After achieving a 29 per cent growth rate over the past three years, revenue growth will slow to 13 per cent in FY25. The first half of FY25 witnessed industry revenues of around ₹23,500 crore, which are expected to decline to around ₹20,500 crore in the second half, it further said.
While the impact of MII changes has directly reduced revenue streams, net profits, in absolute terms, are expected to remain in line with FY24 levels despite a decline in the net margins, the rating agency said.
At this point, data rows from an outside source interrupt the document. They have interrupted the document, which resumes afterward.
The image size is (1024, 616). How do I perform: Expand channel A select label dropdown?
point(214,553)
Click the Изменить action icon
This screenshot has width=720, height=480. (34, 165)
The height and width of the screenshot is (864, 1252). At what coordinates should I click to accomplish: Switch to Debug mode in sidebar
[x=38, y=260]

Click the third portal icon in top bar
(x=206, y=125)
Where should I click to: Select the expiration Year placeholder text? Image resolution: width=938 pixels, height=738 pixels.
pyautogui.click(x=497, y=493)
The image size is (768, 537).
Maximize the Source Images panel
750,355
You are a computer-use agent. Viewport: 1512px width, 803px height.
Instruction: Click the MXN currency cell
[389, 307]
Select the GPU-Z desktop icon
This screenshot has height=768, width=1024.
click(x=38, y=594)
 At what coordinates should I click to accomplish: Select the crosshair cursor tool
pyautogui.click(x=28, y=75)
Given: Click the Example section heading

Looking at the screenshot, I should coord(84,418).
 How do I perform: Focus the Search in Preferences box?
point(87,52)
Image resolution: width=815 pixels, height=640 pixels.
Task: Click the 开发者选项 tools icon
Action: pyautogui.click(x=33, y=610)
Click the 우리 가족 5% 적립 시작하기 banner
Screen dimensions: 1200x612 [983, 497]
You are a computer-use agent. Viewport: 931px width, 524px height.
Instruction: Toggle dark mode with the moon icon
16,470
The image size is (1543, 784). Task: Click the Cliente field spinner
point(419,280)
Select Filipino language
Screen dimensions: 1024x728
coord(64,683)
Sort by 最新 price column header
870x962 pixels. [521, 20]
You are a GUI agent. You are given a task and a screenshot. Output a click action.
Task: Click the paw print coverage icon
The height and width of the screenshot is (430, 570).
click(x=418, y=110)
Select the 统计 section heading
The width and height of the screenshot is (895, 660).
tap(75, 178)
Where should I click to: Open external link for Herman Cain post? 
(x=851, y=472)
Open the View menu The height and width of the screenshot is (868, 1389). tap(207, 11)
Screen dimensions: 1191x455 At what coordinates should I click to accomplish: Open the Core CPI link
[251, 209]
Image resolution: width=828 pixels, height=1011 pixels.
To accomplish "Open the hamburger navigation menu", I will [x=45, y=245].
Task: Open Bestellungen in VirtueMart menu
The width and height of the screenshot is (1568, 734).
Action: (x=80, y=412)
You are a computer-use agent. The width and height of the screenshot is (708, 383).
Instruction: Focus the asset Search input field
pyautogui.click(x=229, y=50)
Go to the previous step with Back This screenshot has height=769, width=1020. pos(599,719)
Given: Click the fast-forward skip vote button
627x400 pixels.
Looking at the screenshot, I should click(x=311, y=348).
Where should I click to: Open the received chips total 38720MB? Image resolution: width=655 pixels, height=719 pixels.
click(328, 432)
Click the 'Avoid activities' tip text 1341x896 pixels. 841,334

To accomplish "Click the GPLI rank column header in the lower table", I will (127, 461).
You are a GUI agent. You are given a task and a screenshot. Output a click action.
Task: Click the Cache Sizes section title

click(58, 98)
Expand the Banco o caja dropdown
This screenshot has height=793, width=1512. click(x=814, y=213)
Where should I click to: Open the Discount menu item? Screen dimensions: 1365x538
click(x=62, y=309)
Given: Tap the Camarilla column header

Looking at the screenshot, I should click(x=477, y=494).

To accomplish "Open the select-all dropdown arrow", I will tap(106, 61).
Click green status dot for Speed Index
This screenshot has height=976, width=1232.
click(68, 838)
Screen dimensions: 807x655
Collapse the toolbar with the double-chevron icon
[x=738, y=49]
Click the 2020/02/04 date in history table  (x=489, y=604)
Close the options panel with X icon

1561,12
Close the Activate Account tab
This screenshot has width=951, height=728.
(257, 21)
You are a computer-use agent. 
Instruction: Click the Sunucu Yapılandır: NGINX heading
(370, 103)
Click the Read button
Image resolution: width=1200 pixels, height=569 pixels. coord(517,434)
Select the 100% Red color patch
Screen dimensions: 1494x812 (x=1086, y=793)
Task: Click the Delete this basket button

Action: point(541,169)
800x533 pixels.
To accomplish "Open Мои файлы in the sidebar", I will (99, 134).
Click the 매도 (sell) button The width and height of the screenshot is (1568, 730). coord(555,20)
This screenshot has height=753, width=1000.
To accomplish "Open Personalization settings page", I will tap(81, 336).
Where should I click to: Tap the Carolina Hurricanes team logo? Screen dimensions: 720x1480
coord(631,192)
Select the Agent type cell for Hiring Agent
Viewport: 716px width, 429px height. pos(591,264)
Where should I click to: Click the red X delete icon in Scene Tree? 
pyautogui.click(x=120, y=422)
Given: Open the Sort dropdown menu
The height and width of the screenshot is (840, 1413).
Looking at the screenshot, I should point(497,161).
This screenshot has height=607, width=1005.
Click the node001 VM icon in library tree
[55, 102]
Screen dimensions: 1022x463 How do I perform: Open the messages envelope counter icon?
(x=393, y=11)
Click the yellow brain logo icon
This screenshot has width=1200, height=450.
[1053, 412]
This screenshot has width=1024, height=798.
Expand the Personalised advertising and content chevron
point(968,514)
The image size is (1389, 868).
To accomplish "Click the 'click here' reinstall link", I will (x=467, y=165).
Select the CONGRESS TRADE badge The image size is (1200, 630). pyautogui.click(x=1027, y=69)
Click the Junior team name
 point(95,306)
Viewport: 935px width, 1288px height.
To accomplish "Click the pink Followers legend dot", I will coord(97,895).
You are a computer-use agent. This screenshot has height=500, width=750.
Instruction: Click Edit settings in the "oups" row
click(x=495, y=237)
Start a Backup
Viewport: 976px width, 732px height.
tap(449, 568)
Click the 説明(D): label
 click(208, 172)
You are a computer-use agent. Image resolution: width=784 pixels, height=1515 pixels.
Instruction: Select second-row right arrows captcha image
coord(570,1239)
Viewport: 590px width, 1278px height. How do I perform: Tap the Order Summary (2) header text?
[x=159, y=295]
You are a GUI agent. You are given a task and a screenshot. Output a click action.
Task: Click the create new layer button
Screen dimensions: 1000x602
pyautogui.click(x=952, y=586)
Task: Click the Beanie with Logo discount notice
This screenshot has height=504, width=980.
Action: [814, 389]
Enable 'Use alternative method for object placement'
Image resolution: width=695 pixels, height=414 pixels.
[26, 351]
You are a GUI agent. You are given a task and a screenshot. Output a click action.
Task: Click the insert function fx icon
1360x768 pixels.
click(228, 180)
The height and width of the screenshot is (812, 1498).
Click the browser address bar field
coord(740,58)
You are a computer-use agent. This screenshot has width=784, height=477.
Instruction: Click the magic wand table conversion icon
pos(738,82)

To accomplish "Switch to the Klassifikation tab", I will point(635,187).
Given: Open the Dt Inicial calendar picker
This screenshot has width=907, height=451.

Industry-wide, PAT margins are likely to contract in FY25 to 32 per cent from 36 per cent in FY24, as counter-measures taken by brokers, such as repricing products and expanding margin trading facilities, may not fully offset the impact of regulatory changes.
Diversifying to MTF
In response to these challenges, stockbrokers have started diversifying their revenue sources, CareEdge said. “One key strategy is increasing focus on margin trade facility (MTF), which has become an attractive alternative to the slowing F&O segment. MTF allows investors to leverage their investments and has witnessed sharp growth since FY22, with the MTF book growing at a CAGR of 70 per cent and reaching ₹57,000 crore in FY24,” it further said.
Further, the share of fees and commissions (from traditional broking services) in total revenues of stockbrokers has gradually decreased, from 75.4 per cent in FY22 to 63.5 per cent in FY24, and the share of MTF interest in total revenues has grown from 8.1 per cent in FY22 to 10.4 per cent by September 2024.
CareEdge Ratings expects MTF’s share to rise to 12 per cent in H2FY25, underscoring the growing importance of MTF as a revenue stream amid tightening conditions in the F&O market.